Meta introduces TRIBE v2, a tri-modal foundation model for in-silico neuroscience

On March 26, 2026, AI at Meta introduced TRIBE v2 on X as a foundation model for predicting how the human brain responds to sight, sound, and language. The linked paper page and interactive demo make clear that Meta is framing the project not as a narrow benchmark result, but as a reusable computational layer for in-silico neuroscience.

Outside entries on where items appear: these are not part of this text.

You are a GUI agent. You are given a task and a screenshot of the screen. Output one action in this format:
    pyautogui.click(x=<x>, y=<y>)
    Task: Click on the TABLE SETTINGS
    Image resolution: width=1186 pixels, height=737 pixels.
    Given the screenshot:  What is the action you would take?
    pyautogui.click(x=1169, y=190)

The scale claims are notable. In the X post, Meta said TRIBE v2 draws on 500+ hours of fMRI recordings from 700+ people. The paper abstract describes the training base as over 1,000 hours of fMRI across 720 subjects. The phrasing differs across the materials, but the direction is consistent: TRIBE v2 is meant to replace many specialized, task-specific brain-response models with a broader tri-modal foundation model that generalizes across stimuli, tasks, and individuals.

The demo describes a three-stage pipeline. First, pretrained audio, video, and text embeddings represent the incoming stimulus. Second, a transformer learns universal representations shared across modalities, tasks, and subjects. Third, a subject layer maps those shared representations onto individual fMRI voxels. Meta says the result scales to whole-brain prediction across 70,000 voxels, far beyond the 1,000 cortical predictions of TRIBE v1, and achieves a 2-3x improvement over standard methods for zero-shot prediction on new subjects and stimuli.

The larger significance is what Meta says the model can do once trained. The paper argues that TRIBE v2 can reproduce established visual and neuro-linguistic findings in silico, while the demo says it can turn months of lab preparation into seconds of computation. In other words, Meta is presenting TRIBE v2 as a tool for planning experiments, testing hypotheses, and exploring multisensory brain organization before or alongside expensive real-world studies.

Meta is also releasing the surrounding research assets rather than only the headline. The thread points researchers to the model weights, code, paper, and demo. That open release strategy matters because it turns TRIBE v2 from a one-off research announcement into something outside groups can inspect, reproduce, and build on. As a result, this is one of the clearer recent examples of foundation-model ideas moving beyond text and image generation into scientific measurement itself.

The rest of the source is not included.